INFORMATION PROVIDED
══════

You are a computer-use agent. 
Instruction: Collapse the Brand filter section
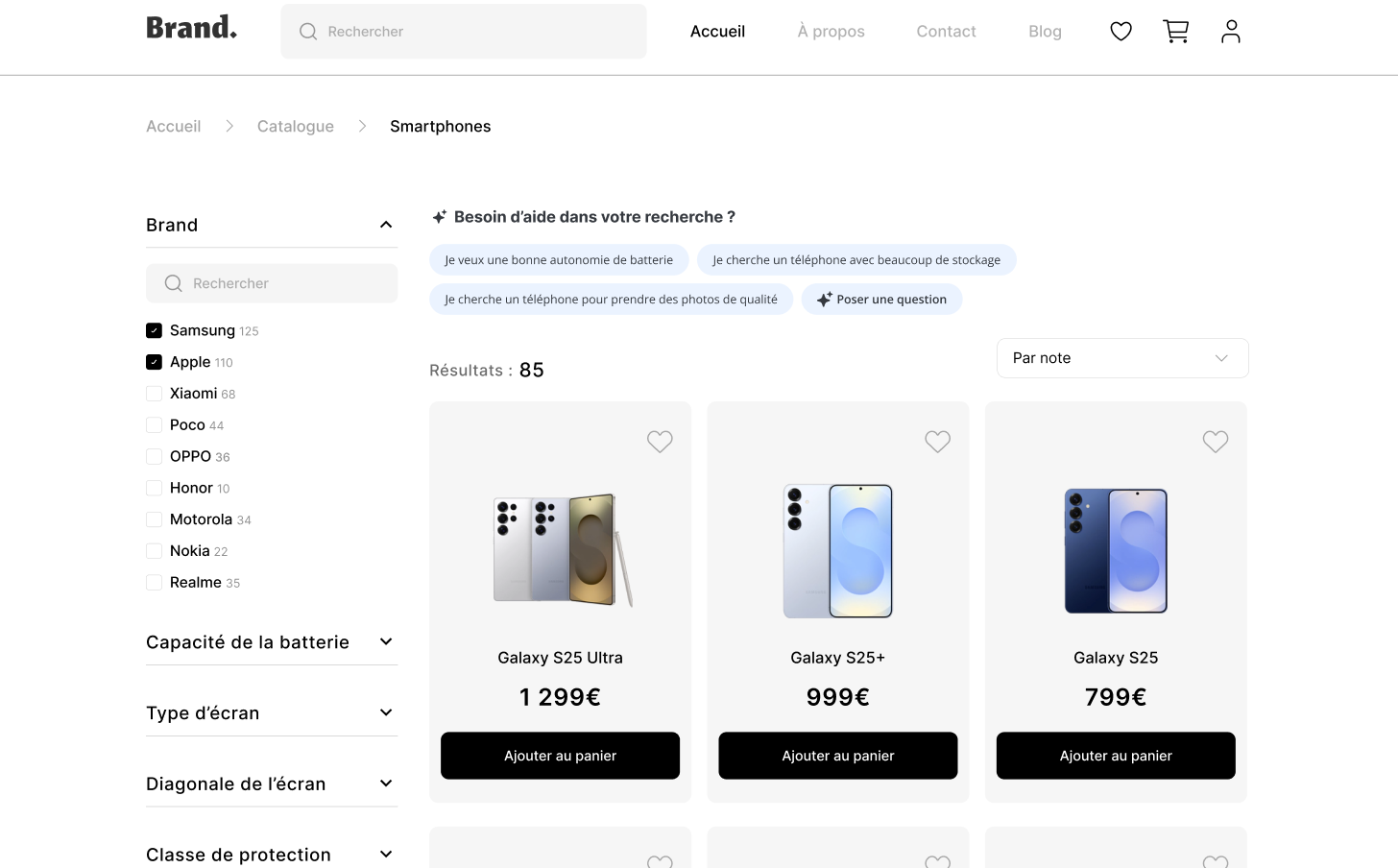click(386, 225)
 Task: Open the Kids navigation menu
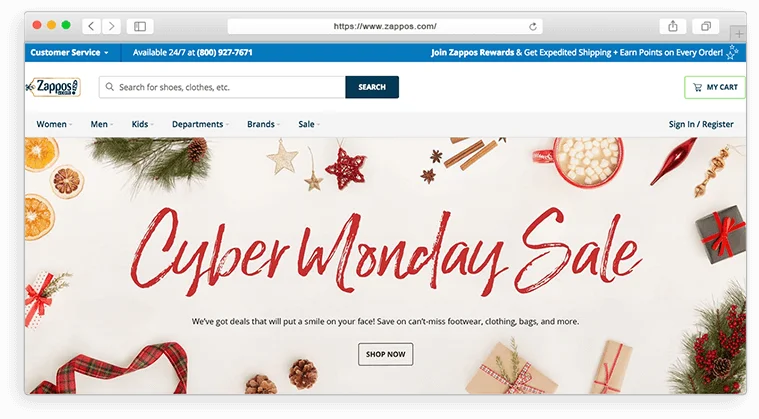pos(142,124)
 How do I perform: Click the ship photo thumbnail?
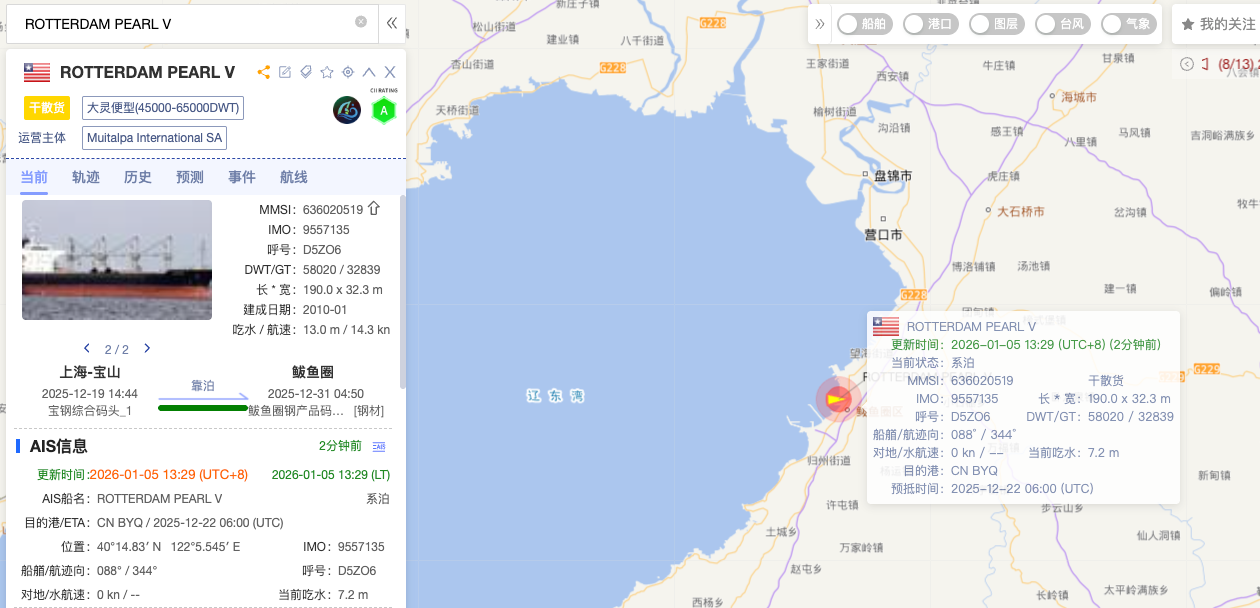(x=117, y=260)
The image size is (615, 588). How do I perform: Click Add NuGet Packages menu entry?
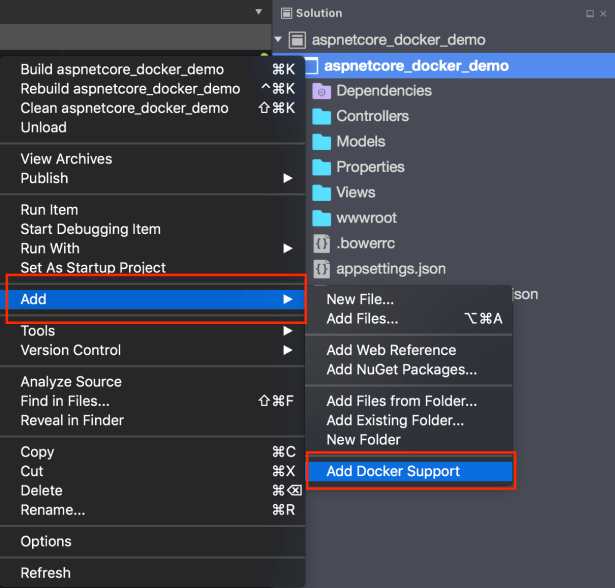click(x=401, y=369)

══════

WHAT YOU SHOULD DO
Everything from the line that contains "The image size" through the final line of the material should be returned exactly, except the pictures.

TASK SOLUTION
The image size is (615, 588). How do I perform: Click Add NuGet Packages menu entry?
click(x=401, y=369)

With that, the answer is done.